- **Exercise**
Could you please find each line in the records that contains the word "chevron" and copy it?

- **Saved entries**

· · · · ·

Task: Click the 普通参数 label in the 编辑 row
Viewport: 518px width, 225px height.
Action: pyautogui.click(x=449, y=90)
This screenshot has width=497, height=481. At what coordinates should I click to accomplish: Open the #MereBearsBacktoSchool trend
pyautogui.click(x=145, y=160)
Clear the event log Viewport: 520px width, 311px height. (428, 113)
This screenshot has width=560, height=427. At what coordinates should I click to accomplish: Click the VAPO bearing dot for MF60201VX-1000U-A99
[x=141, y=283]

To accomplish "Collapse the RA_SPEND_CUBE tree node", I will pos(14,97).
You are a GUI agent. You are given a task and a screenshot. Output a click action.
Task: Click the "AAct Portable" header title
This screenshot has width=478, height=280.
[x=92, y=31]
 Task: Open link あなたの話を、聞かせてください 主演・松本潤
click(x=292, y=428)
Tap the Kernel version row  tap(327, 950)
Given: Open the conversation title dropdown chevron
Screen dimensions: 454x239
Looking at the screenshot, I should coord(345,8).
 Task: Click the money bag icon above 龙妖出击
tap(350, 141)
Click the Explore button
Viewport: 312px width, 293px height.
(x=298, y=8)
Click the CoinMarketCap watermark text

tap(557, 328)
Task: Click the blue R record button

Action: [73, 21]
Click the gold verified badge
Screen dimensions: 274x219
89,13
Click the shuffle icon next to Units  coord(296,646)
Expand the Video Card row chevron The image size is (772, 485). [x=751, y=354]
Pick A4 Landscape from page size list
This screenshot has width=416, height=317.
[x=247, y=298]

· · · · ·

- **Output of the task**
Given: Open the conversation title dropdown chevron
Expand the Video Card row chevron The image size is (772, 485). [x=751, y=354]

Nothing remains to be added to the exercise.